Earlier on Monday, making a speech at the launch of a Pakistani educational curriculum project, PM Khan briefly alluded to the Afghan conflict while speaking about the need to break the chains of cultural imperialism.

“Right now in Afghanistan they have broken the chains of slavery but to break the chains of mental slavery, those do not break,” he said.

Flights suspended

Pakistan has said its embassies and consulates will remain open to process visas, documentation and transport for the repatriation of Pakistanis, diplomats, journalists and staff of international organisations who want to leave Afghanistan.

On Monday, however, Pakistan’s state airline said it had been forced to suspend all flights between Kabul and Islamabad as a result of the “uncertain security situation” at the Kabul International Airport.

“The decision was made due to the lack of complete security and airport staff at Kabul airport, and the presence of crowds of people on the runway,” said a statement from Pakistan International Airlines (PIA).

Three flights were due to carry about 900 passengers from Kabul to Islamabad on Monday, and all were cancelled, the airline said.

The country’s two main land border crossings with Afghanistan at Chaman and Torkham remained open on Monday after the Taliban took over the northern Torkham crossing a day earlier. Chaman, known as Spin Boldak on the Afghan side of the border, had been captured in mid-July.

On Monday, thousands of Afghans flooded into Pakistan from Afghanistan at the Chaman, local officials told Al Jazeera.

Local security official Ajab Khan said the number of Afghans entering Pakistan through the crossing, which requires Afghans to either hold a valid Afghan national identity document or a Pakistani refugee registration card to cross, was about twice the normal amount of daily traffic.

Many Afghans were also seen returning to Afghanistan from Pakistan through the border crossing, officials and local journalists said.

At the border crossing in Torkham, in Afghanistan’s northeast, there was no pedestrian traffic across the border, in keeping with regulations put in place weeks ago to control the spread of the coronavirus pandemic.

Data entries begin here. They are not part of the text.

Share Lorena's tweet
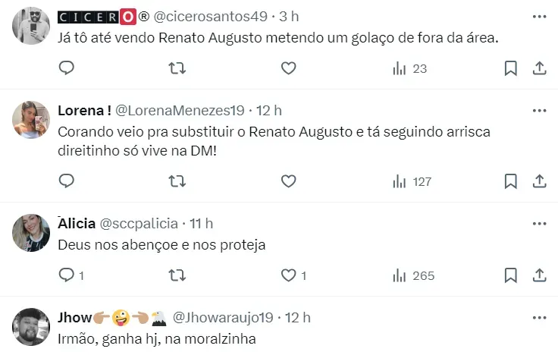coord(540,181)
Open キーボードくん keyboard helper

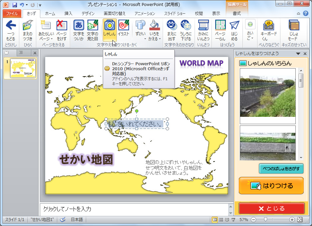(x=268, y=29)
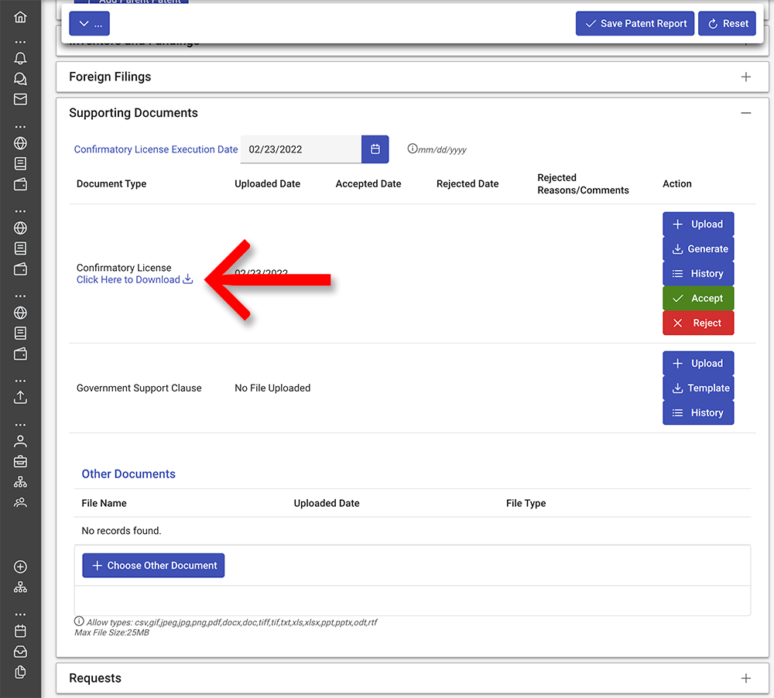Go to the home icon in sidebar
The image size is (774, 698).
pyautogui.click(x=20, y=17)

Trade traffic had resumed on Monday, Al Jazeera’s Kamal Hyder reported from the border crossing, but the pace was slow, leading to lines of trucks stretching for several kilometres on either side.

Afghan delegation

Also on Monday, Pakistani Foreign Minister Shah Mehmood Qureshi met a delegation of Afghan political leaders – including the speaker of the country’s lower house of parliament – in Islamabad.

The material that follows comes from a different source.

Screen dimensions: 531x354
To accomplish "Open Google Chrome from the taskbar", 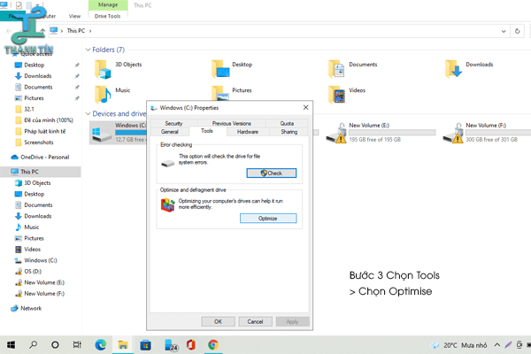I will click(213, 344).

The delegation arrived in Islamabad on Sunday, shortly after Kabul was encircled by Taliban fighters.

“The foreign minister underlined that the region could not afford continued instability in Afghanistan which would impact negatively the objective of a peaceful and connected region,” said a Pakistani foreign ministry statement.

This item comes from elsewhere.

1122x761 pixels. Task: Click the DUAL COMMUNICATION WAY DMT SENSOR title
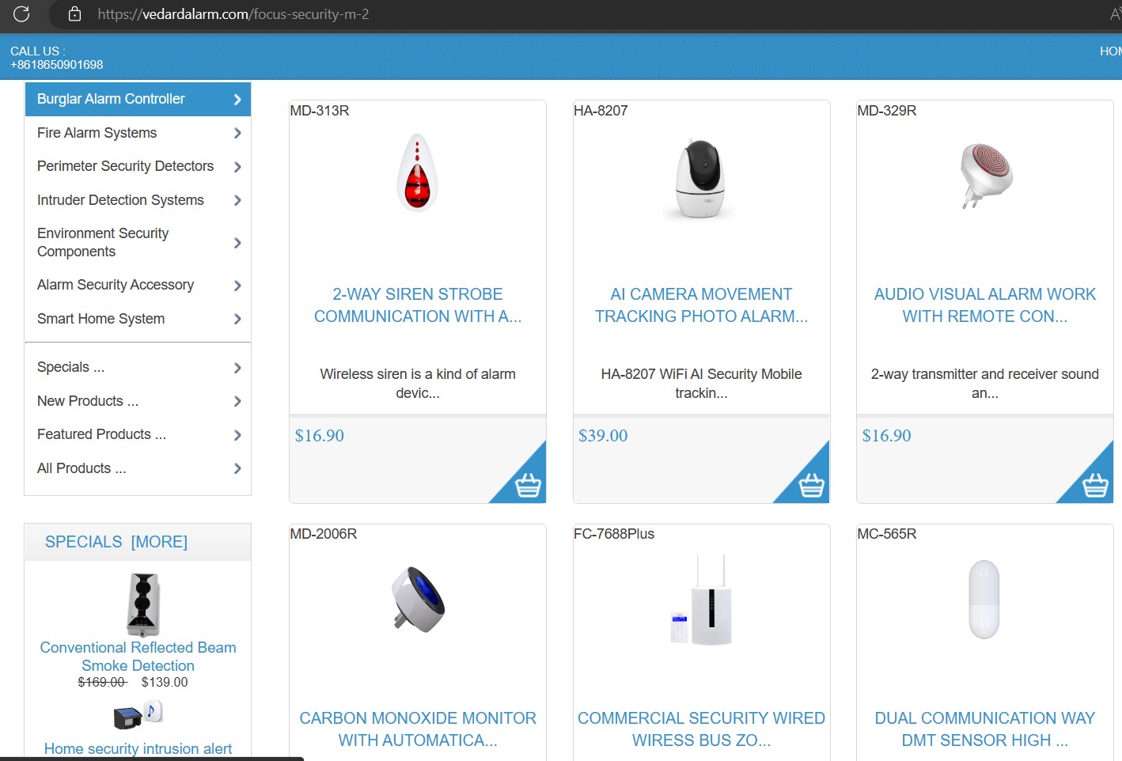click(984, 729)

“He added that international community’s continued engagement in the efforts for durable peace and stability in Afghanistan would be important as it was a shared responsibility.”

The delegation comprises the speaker of the lower house of parliament, Mir Rehman Rehmani, Salahuddin Rabbani, Mohammad Yunus Qanooni, Mohammad Karim Khalili, Ahmad Zia Massoud, Ahmad Wali Massoud, Abdul Latif Pedram, Khalid Noor, and Mohammad Mohaqiq, Pakistan’s special envoy to Afghanistan Muhammad Sadiq said.